2024 年 125 巻 p. 99-113
Du deuil à la « Vita Nova »
Sur les influences dantesques chez Roland Barthes
Saki ISHII
Le présent article analyse les textes de Roland Barthes parus entre 1978 et 1980, centrés sur le projet d’écriture romanesque intitulé Vita Nova. Après la mort de sa mère, au bout d’un deuil d’environ six mois, une sorte de révélation le ramène sur le chemin de la littérature : il écrira un roman comme un « monument » érigé pour commémorer la mort de sa mère. En 1978, dans la conférence, il annonce la rédaction d’une œuvre en relation aussi bien avec Proust qu’avec le poète italien, Dante Alighieri. De nombreux travaux ont été consacrés aux relations entre Barthes et Proust ou, quoique dans une moindre mesure, entre Dante et Barthes, et leurs conclusions ont fait l’objet de parutions très récentes. Ces études ont tendance à séparer ces deux auteurs de référence, alors même que, dans une conférence dont le titre reprend justement l’incipit d’À la Recherche du temps perdu, Barthes cite Dante un considérable nombre de fois.

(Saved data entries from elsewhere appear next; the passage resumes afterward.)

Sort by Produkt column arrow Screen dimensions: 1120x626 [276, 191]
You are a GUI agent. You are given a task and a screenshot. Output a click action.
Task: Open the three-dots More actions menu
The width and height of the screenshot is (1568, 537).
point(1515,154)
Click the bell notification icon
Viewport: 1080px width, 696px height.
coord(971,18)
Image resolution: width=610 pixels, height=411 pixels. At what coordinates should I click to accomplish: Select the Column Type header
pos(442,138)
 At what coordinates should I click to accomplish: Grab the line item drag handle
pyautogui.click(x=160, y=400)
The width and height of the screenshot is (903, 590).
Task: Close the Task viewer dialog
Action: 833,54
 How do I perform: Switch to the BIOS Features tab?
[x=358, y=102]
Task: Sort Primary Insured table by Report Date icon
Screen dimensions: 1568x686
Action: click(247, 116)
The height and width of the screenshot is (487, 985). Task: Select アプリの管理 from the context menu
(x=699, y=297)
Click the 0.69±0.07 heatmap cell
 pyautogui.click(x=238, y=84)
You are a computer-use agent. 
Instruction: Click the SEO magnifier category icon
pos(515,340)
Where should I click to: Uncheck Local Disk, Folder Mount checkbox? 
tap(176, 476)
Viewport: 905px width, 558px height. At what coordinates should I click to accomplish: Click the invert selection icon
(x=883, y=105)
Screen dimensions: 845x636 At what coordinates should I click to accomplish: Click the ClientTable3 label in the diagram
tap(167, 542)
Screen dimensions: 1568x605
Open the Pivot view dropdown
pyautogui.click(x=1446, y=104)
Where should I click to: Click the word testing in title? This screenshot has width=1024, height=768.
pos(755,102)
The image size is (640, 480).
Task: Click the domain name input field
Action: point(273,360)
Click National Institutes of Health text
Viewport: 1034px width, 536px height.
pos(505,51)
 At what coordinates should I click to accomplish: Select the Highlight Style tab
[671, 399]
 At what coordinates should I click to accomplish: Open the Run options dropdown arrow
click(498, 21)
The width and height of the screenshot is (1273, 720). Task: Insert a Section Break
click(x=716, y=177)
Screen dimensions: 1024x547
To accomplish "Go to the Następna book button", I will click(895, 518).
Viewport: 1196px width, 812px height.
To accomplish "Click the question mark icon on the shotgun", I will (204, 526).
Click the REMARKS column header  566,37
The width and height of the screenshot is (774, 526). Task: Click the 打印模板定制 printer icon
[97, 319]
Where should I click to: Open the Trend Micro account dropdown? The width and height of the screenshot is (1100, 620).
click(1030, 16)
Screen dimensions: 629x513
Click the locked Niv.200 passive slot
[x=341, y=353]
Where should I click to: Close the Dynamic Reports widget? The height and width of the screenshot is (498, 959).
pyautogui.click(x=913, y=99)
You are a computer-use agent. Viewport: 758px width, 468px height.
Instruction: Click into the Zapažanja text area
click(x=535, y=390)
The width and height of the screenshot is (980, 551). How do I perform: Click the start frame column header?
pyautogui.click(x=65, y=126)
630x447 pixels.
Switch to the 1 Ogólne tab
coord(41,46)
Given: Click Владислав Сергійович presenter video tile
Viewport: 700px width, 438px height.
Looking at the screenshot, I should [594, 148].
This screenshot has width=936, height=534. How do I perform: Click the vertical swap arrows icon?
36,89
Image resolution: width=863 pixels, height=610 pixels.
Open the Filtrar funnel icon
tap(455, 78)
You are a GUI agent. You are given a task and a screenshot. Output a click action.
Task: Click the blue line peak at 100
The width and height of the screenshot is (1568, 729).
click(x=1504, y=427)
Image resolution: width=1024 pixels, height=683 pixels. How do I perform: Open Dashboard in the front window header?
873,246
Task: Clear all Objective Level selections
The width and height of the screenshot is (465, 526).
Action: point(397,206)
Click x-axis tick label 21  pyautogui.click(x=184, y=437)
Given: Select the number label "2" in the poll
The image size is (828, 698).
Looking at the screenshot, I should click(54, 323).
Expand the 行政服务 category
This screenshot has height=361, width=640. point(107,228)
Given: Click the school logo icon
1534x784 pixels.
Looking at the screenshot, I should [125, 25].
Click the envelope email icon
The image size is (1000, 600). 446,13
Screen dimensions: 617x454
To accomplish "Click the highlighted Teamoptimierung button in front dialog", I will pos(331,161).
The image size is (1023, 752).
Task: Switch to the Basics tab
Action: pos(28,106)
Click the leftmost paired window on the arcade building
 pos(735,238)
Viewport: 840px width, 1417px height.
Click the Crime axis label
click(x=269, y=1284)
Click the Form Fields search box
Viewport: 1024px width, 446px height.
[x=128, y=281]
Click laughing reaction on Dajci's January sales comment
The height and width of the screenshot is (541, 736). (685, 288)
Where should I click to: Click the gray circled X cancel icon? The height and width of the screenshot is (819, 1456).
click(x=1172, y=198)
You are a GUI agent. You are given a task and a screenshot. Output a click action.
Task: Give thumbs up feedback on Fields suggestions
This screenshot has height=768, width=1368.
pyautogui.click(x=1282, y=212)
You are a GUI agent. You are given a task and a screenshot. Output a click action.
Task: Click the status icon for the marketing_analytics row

Ce travail se propose de réexaminer des influences de Proust et de Dante sur Barthes au moment où celui-ci élabore le plan de sa Vita Nova. En premier lieu, nous nous intéresserons à l’expression de « conversion littéraire » utilisée par Barthes pour désigner le moment où il a pris la décision d’écrire un roman inspiré de Proust. Nous découvrirons ensuite comment les réflexions de Barthes ont intégré certaines figures dantesques dès 1978. Enfin, cette étude révèlera la singularité du « choc créatif » reçu par Barthes à la lecture de Dante, qui tient au schéma de la Divine Comédie et au rôle de guide attribué à Béatrice, pour en arriver à la conclusion que le projet de Vita Nova constitue, de la part de Barthes, une tentative pour faire de sa bien-aimée, en l’occurrence sa mère, une figure féminine sacralisée, trônant dans l’éternité textuelle, de la même façon que Dante l’avait tenté pour Béatrice.